Stadtwälder, Fahrradwege, Wasserspender
Verkehrsberuhigte Innenstadt, neue Grünflächen und Fahrradwege bis in die Banlieue - es tut sich was in der Stadt. Mehr als 130 schattenspendende Dächer und 1.200 Wasserspender wurden aufgestellt, Bushaltestellen und Straßen begrünt.
Paris hat eine Hitzeschutzhotline, stellt schattenspendende Dächer und Wasserspender auf, begrünt Straßen und Schulhöfe – doch die dichte Bebauung bleibt eine Herausforderung.12.06.2025 | 2:12 min
Direkt vor dem Hôtel de Ville, dem Pariser Rathaus, entsteht ein kleiner Wald mit 150 Bäumen, Farnen und Sträuchern. Noch liegen Schubkarren herum, hinter dem Bauzaun ragen bereits Eichen und Hainbuchen hervor. Am 21. Juni soll der Stadtwald eingeweiht werden.
Kleine grüne Flecken in der Stadt verteilt
Auf dem Place de Catalogne ist es bereits grün. Hier wurde vor einem Jahr ein Stadtwald eröffnet. Mit Sitzmöglichkeiten und einer Sprühnebelanlage, die im Sommer die Luft abkühlen soll. Die Anwohner*innen sind zufrieden:
"Hier war es vorher grau. Dass hier jetzt Bäume stehen, ist sehr gut," findet Urbanismus-Student Raphael Cabassus. "Das wird im Sommer wichtig sein, um die Hitze mit den Kindern zu ertragen," sagt Johanna Parra.

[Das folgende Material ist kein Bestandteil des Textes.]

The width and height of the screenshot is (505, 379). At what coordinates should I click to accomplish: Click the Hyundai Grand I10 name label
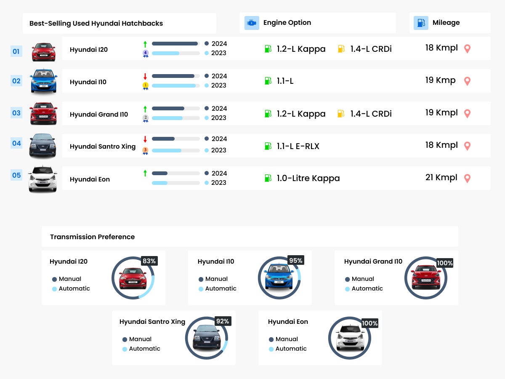pyautogui.click(x=99, y=114)
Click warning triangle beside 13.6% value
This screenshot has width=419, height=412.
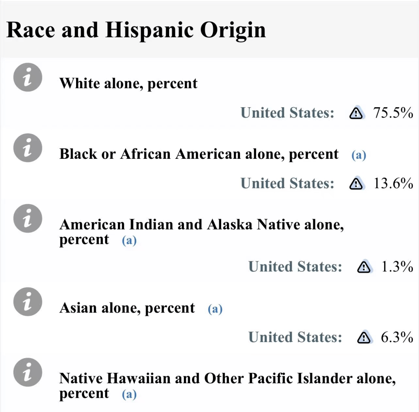point(356,183)
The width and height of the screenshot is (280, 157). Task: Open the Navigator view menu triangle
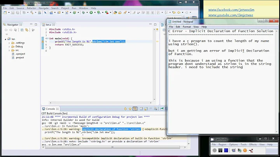tap(6, 34)
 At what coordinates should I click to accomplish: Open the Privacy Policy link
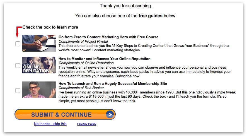point(87,124)
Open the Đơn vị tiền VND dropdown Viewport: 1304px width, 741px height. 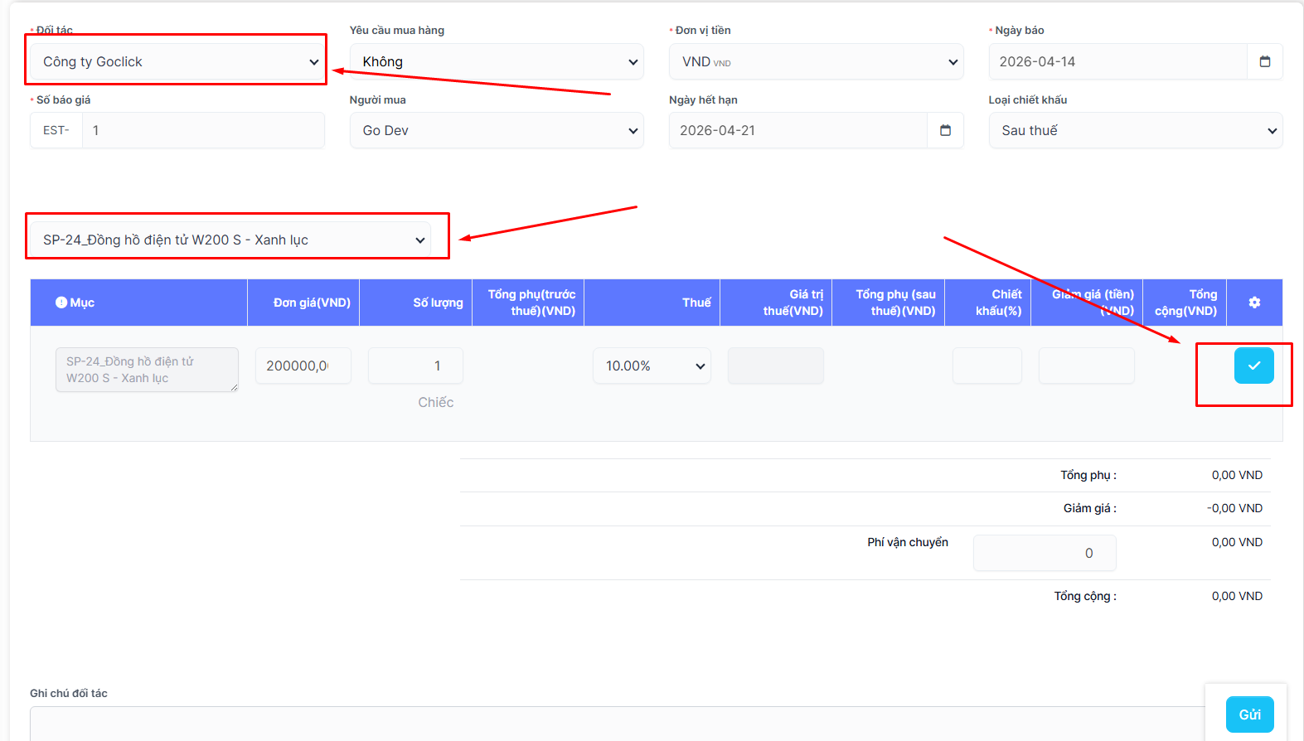(816, 61)
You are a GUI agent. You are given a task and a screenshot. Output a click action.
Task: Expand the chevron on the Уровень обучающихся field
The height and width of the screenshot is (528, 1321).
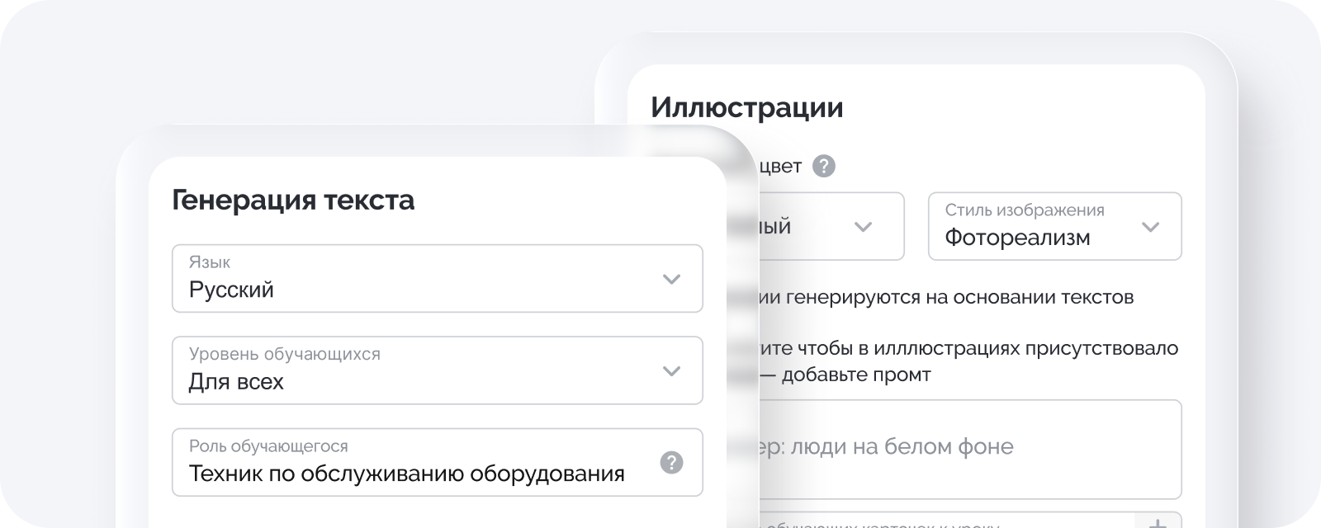click(x=670, y=370)
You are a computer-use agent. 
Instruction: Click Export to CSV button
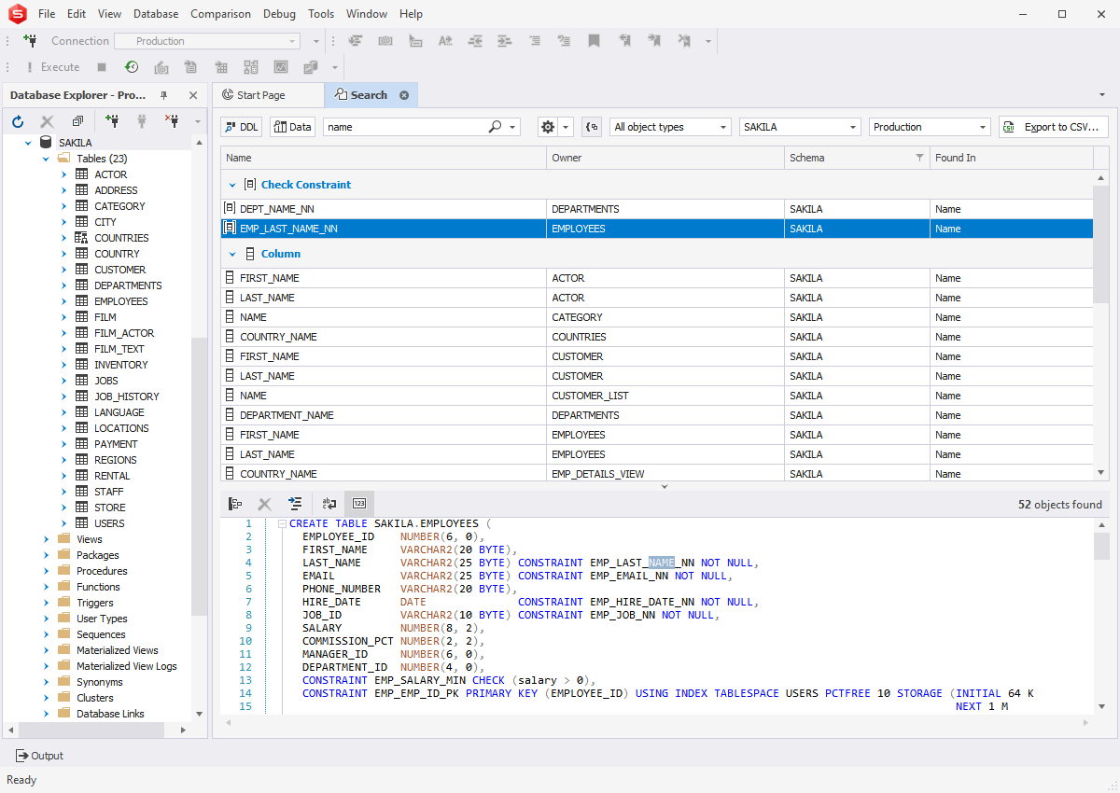pyautogui.click(x=1053, y=127)
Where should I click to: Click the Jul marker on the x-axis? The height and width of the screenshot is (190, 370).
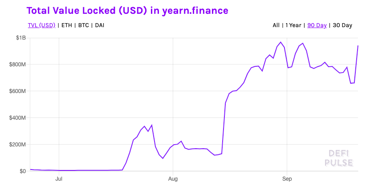[59, 179]
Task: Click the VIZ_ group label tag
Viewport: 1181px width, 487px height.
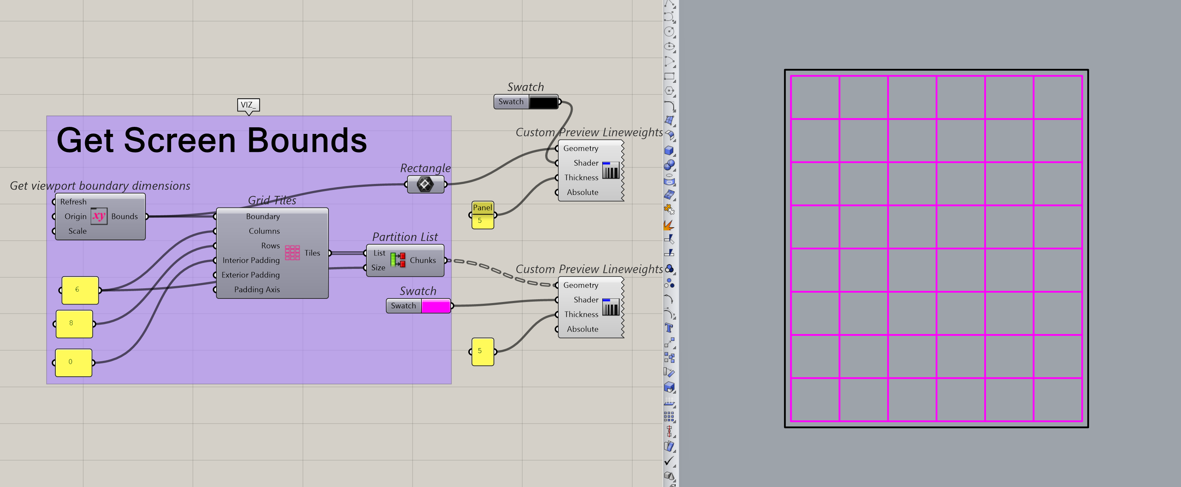Action: tap(248, 105)
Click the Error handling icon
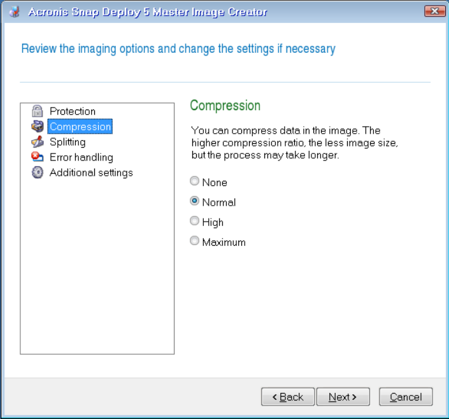449x419 pixels. coord(38,157)
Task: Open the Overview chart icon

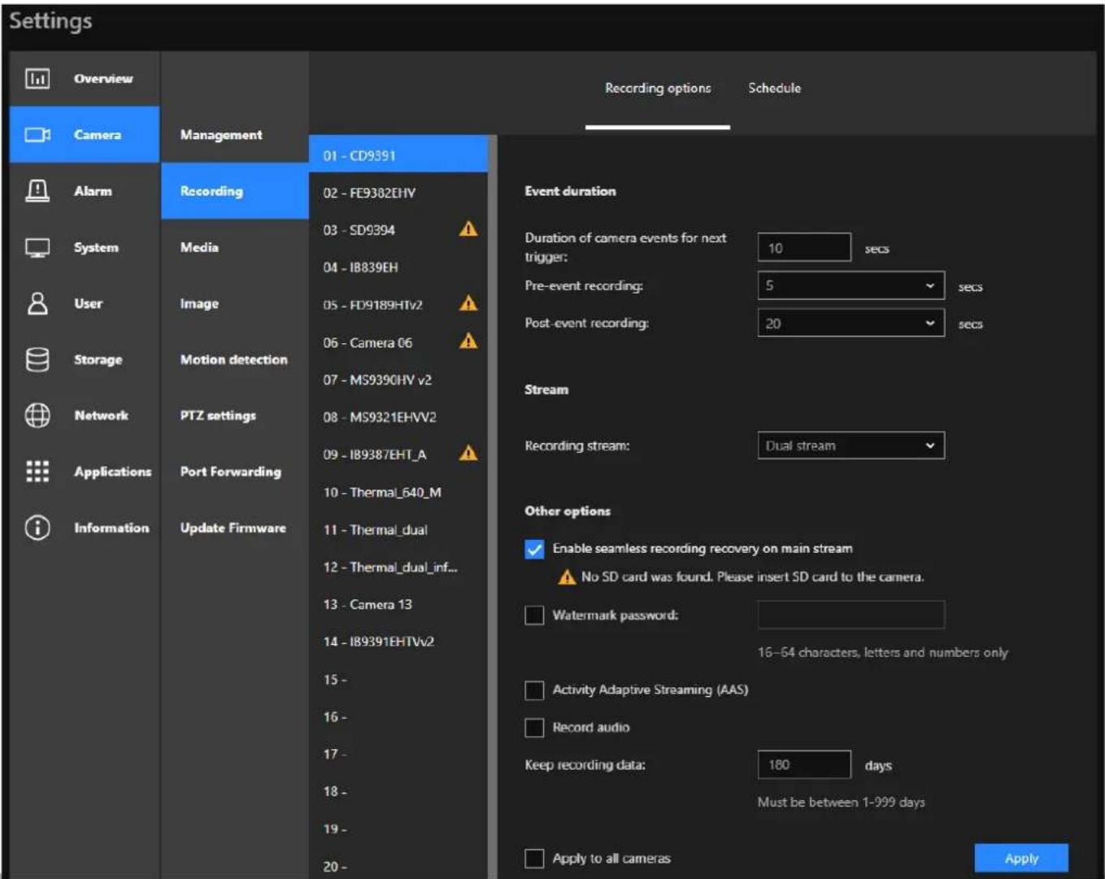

Starkregen, Hochwasser, Hitzerekorde - gerade Städte trifft der Klimawandel besonders heftig, mit teils gravierenden Auswirkungen auf die Bewohner.27.07.2024 | 29:45 min
"Der Place de Catalogne ist ein perfektes Beispiel dafür, dass in der Stadt die Natur wieder einen Platz bekommt", erklärt Victoire Lejzerzon vom Forschungszentrum CEREMA. Sie befasst sich mit der Bekämpfung von Wärmeinseln, die sich in der Stadt bilden und zur Gefahr werden können.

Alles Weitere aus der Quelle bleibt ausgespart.